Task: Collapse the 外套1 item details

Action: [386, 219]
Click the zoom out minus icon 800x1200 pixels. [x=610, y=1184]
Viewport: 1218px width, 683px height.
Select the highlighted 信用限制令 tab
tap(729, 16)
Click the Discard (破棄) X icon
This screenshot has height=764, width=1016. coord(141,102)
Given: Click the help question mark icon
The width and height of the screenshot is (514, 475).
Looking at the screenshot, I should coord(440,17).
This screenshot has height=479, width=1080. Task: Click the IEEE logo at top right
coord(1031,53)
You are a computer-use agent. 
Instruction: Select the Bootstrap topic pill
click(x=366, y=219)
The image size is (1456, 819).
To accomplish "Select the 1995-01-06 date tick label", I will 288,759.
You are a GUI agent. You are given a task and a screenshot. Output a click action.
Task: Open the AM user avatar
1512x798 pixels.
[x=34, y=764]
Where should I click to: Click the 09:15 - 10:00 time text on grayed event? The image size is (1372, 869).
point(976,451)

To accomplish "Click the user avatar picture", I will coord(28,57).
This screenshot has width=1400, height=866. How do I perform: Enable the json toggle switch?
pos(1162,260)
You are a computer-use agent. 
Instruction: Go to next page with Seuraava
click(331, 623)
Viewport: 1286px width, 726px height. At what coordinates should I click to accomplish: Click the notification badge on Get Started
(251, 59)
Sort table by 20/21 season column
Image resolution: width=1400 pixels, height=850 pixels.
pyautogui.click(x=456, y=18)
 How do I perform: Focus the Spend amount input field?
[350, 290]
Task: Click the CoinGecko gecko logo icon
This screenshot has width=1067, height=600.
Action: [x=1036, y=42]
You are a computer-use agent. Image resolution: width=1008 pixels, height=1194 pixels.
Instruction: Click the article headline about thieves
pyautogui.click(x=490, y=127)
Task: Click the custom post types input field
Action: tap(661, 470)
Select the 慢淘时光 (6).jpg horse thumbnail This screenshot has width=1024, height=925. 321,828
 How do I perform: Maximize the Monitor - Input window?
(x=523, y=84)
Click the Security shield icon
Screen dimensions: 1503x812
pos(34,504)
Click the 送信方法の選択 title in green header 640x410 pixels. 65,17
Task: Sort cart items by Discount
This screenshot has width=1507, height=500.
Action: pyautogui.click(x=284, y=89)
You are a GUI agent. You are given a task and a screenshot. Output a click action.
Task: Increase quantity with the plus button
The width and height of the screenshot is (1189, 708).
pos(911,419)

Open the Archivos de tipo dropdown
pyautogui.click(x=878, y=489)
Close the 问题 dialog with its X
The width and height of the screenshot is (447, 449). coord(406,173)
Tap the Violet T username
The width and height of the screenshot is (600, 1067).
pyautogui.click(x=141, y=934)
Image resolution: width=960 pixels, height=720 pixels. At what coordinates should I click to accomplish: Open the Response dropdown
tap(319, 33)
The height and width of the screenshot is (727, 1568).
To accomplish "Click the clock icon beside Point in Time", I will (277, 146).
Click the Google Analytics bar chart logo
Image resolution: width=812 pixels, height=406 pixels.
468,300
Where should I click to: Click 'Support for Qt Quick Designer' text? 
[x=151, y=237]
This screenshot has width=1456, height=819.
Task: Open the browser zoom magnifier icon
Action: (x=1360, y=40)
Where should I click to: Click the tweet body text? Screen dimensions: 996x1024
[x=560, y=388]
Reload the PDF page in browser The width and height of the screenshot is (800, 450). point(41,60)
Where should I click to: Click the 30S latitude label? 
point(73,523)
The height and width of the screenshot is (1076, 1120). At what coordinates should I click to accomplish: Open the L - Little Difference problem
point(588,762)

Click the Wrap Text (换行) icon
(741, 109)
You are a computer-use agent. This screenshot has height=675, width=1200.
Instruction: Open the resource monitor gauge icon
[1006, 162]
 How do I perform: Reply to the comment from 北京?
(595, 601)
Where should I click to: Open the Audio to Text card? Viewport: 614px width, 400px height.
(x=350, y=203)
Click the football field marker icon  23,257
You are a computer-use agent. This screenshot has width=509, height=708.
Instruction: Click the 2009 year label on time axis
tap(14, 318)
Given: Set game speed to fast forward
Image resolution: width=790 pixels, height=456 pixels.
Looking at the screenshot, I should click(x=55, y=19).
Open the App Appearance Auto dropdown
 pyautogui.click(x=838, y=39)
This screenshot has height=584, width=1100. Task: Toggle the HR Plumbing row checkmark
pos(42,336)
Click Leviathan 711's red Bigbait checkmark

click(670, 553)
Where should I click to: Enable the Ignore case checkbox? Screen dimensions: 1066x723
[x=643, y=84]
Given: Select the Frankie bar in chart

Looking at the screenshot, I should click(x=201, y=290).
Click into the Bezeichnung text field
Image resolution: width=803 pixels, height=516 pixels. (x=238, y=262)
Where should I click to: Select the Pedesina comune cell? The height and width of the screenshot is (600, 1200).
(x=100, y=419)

○ ○ ○

- Prompt
Please write out all the data above, exactly as it reads.

- Exercise answer
Task: Collapse the 外套1 item details

Action: [386, 219]
Click the zoom out minus icon 800x1200 pixels. [x=610, y=1184]
Viewport: 1218px width, 683px height.
Select the highlighted 信用限制令 tab
tap(729, 16)
Click the Discard (破棄) X icon
This screenshot has height=764, width=1016. coord(141,102)
Given: Click the help question mark icon
The width and height of the screenshot is (514, 475).
Looking at the screenshot, I should coord(440,17).
This screenshot has height=479, width=1080. Task: Click the IEEE logo at top right
coord(1031,53)
You are a computer-use agent. 
Instruction: Select the Bootstrap topic pill
click(x=366, y=219)
The image size is (1456, 819).
To accomplish "Select the 1995-01-06 date tick label", I will 288,759.
You are a GUI agent. You are given a task and a screenshot. Output a click action.
Task: Open the AM user avatar
1512x798 pixels.
[x=34, y=764]
Where should I click to: Click the 09:15 - 10:00 time text on grayed event? The image size is (1372, 869).
point(976,451)

To accomplish "Click the user avatar picture", I will coord(28,57).
This screenshot has width=1400, height=866. How do I perform: Enable the json toggle switch?
pos(1162,260)
You are a computer-use agent. 
Instruction: Go to next page with Seuraava
click(331, 623)
Viewport: 1286px width, 726px height. At what coordinates should I click to accomplish: Click the notification badge on Get Started
(251, 59)
Sort table by 20/21 season column
Image resolution: width=1400 pixels, height=850 pixels.
pyautogui.click(x=456, y=18)
 How do I perform: Focus the Spend amount input field?
[350, 290]
Task: Click the CoinGecko gecko logo icon
This screenshot has width=1067, height=600.
Action: [x=1036, y=42]
You are a computer-use agent. Image resolution: width=1008 pixels, height=1194 pixels.
Instruction: Click the article headline about thieves
pyautogui.click(x=490, y=127)
Task: Click the custom post types input field
Action: tap(661, 470)
Select the 慢淘时光 (6).jpg horse thumbnail This screenshot has width=1024, height=925. 321,828
 How do I perform: Maximize the Monitor - Input window?
(x=523, y=84)
Click the Security shield icon
Screen dimensions: 1503x812
pos(34,504)
Click the 送信方法の選択 title in green header 640x410 pixels. 65,17
Task: Sort cart items by Discount
This screenshot has width=1507, height=500.
Action: pyautogui.click(x=284, y=89)
You are a GUI agent. You are given a task and a screenshot. Output a click action.
Task: Increase quantity with the plus button
The width and height of the screenshot is (1189, 708).
pos(911,419)

Open the Archivos de tipo dropdown
pyautogui.click(x=878, y=489)
Close the 问题 dialog with its X
The width and height of the screenshot is (447, 449). coord(406,173)
Tap the Violet T username
The width and height of the screenshot is (600, 1067).
pyautogui.click(x=141, y=934)
Image resolution: width=960 pixels, height=720 pixels. At what coordinates should I click to accomplish: Open the Response dropdown
tap(319, 33)
The height and width of the screenshot is (727, 1568).
To accomplish "Click the clock icon beside Point in Time", I will (277, 146).
Click the Google Analytics bar chart logo
Image resolution: width=812 pixels, height=406 pixels.
468,300
Where should I click to: Click 'Support for Qt Quick Designer' text? 
[x=151, y=237]
This screenshot has width=1456, height=819.
Task: Open the browser zoom magnifier icon
Action: (x=1360, y=40)
Where should I click to: Click the tweet body text? Screen dimensions: 996x1024
[x=560, y=388]
Reload the PDF page in browser The width and height of the screenshot is (800, 450). point(41,60)
Where should I click to: Click the 30S latitude label? 
point(73,523)
The height and width of the screenshot is (1076, 1120). At what coordinates should I click to accomplish: Open the L - Little Difference problem
point(588,762)

Click the Wrap Text (换行) icon
(741, 109)
You are a computer-use agent. This screenshot has height=675, width=1200.
Instruction: Open the resource monitor gauge icon
[1006, 162]
 How do I perform: Reply to the comment from 北京?
(595, 601)
Where should I click to: Open the Audio to Text card? Viewport: 614px width, 400px height.
(x=350, y=203)
Click the football field marker icon  23,257
You are a computer-use agent. This screenshot has width=509, height=708.
Instruction: Click the 2009 year label on time axis
tap(14, 318)
Given: Set game speed to fast forward
Image resolution: width=790 pixels, height=456 pixels.
Looking at the screenshot, I should click(x=55, y=19).
Open the App Appearance Auto dropdown
 pyautogui.click(x=838, y=39)
This screenshot has height=584, width=1100. Task: Toggle the HR Plumbing row checkmark
pos(42,336)
Click Leviathan 711's red Bigbait checkmark

click(670, 553)
Where should I click to: Enable the Ignore case checkbox? Screen dimensions: 1066x723
[x=643, y=84]
Given: Select the Frankie bar in chart

Looking at the screenshot, I should click(x=201, y=290).
Click into the Bezeichnung text field
Image resolution: width=803 pixels, height=516 pixels. (x=238, y=262)
Where should I click to: Select the Pedesina comune cell? The height and width of the screenshot is (600, 1200).
(x=100, y=419)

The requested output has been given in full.